Темур Умаров: Да, в Кыргызстане сейчас, который в целом выглядит очень пророссийским, активно занимаются десоветизацией, переименованием, ну, буквально, сёл, которые были названы в советское время, в кыргызские патриотические имена, переименование улиц и снятие всех оставшихся Ленинов. Крупнейший памятник в Центральной Азии, который стоял в городе Ош, такой золотистый Ленину, вот его буквально пару месяцев назад сняли, и теперь нет больше самого крупного Ленина. Самый крупный Ленин теперь, наверное, стоит в Бишкеке, прямо за площадью Манас. Раньше он стоял на главной площади, теперь вот на задней, очень скромненько так.
Александр Баунов: В Новгороде так поместили тоже. Взяли из центра площади, в Великом, который в России. Так бачком-бачком к парку поставили, вроде он на той же площади, но так вот не отсвечивает.

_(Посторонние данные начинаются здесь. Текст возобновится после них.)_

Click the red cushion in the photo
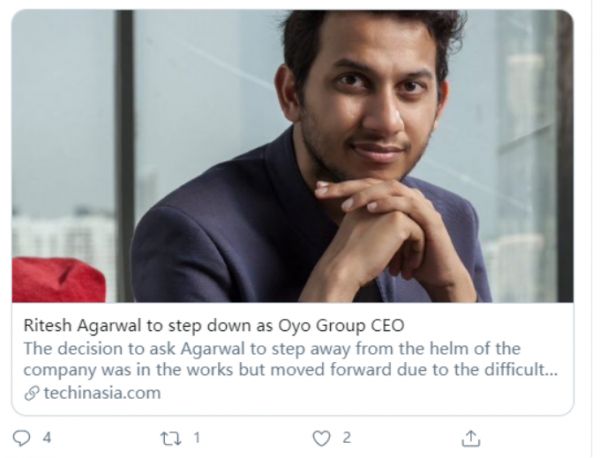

Темур Умаров: Опять же, возвращаясь к Казахстану, Казахстан — это скорее исключение, когда мы говорим про отношение к России или отношение к войне в Украине, другие страны Центральной Азии ведут себя и относятся, в принципе, к России иначе. И в целом роль России в этих странах, она также выглядит не так, как в Казахстане. Казахстан, еще словами Назарбаева, всегда хотел, чтобы их отношения с Россией были похожи на отношения США и Канады до того, как Дональд Трамп пришел, собственно, эти отношения решил видоизменить. Но до этого Казахстан ориентировался на как раз вот такой ближайший союз двух стран с огромной сухопутной границей, в котором обе страны, да, получают всяческие выгоды от такого союза. Для других стран Центральной Азии события, которые с 22-го года происходят, они не сыграли фундаментальную роль в том, как общество относится к России. Да, мы по соцопросам видим, особенно в самом начале войны, когда это был первый шок, и особенно после мобилизации, когда во все крупнейшие города Центральной Азии в огромном количестве приехали россияне, уезжающие от мобилизации. Тогда мы увидели резкий рост изменения отношения к России. Люди впервые, вот в Казахстане впервые в истории, было, что уровень людей, которые считают Россию недружественной страной, превысил количество людей, которые считают ее дружественной. Такого не было никогда за три десятилетия независимости Казахстана. А в других странах этот уровень не превысил, но приблизился там к 30% для Узбекистана, чуть меньше для Таджикистана и Кыргызстана. Но всё же такое переосмысление произошло, да, раз люди сами стали уезжать из своей страны, которая считается более развитой, чем наши страны, значит, ситуация всё-таки не такая, как нам раньше казалось. Это не просто какая-то заварушка, которая нас не касается, она напрямую нас касается, потому что люди приезжают, и это, соответственно, имеет эффект на нашу собственную жизнь, да, потому что многие люди были вынуждены платить, там, условно, больше за аренду. В моем родном Самарканде, в котором такой большой поток жителей никогда не прогнозировался, никто к этому не был готов. И, соответственно, люди, конечно, пересмотрели свое отношение к происходящему и к России в целом.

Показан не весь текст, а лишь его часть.